Globe was another small rural community that developed a few miles west of Christie to serve local farmers. The 1918 History of Clark County described Globe as "...ten miles north of Neillsville in the center of a prosperous farming community. It has a creamery, a large German Lutheran Church and school, and a store."

By 1920 Weston was largely settled - even west of the river. The plat map shows a cheese factory on what is now Panther Creek Road south of Christie. The transition from logging to agriculture was well underway.

==Demographics==
As of the census of 2000, there were 638 people, 230 households, and 180 families residing in the town. The population density was 17.7 people per square mile (6.8/km^{2}). There were 267 housing units at an average density of 7.4 per square mile (2.9/km^{2}). The racial makeup of the town was 99.37% White, 0.16% African American, 0.31% Native American and 0.16% Asian. Hispanic or Latino of any race were 0.94% of the population.
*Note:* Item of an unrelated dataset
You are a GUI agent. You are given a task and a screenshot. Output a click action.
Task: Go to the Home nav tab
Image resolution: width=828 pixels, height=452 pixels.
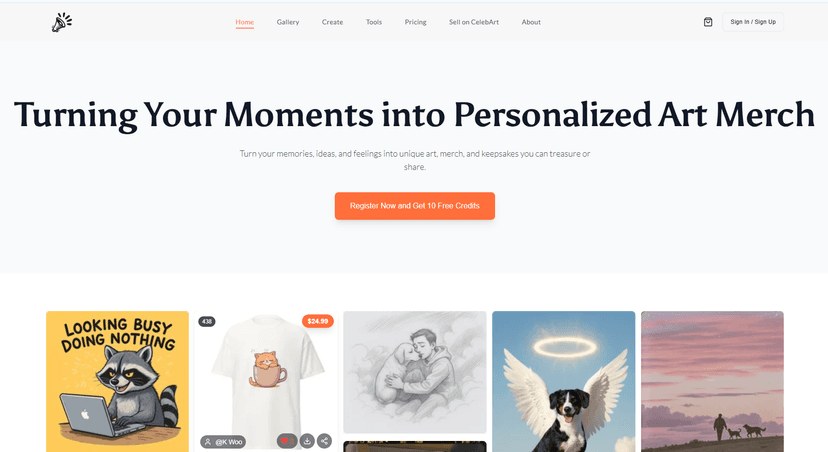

There were 230 households, out of which 35.2% had children under the age of 18 living with them, 68.3% were married couples living together, 4.3% had a female householder with no husband present, and 21.7% were non-families. 16.5% of all households were made up of individuals, and 8.3% had someone living alone who was 65 years of age or older. The average household size was 2.77 and the average family size was 3.07.

In the town, the population was spread out, with 27.6% under the age of 18, 7.2% from 18 to 24, 28.7% from 25 to 44, 22.9% from 45 to 64, and 13.6% who were 65 years of age or older. The median age was 38 years. For every 100 females, there were 111.3 males. For every 100 females age 18 and over, there were 107.2 males.

The median income for a household in the town was $40,833, and the median income for a family was $45,833. Males had a median income of $27,417 versus $21,328 for females. The per capita income for the town was $15,478. About 14.2% of families and 17.4% of the population were below the poverty line, including 29.5% of those under age 18 and 12.6% of those age 65 or over.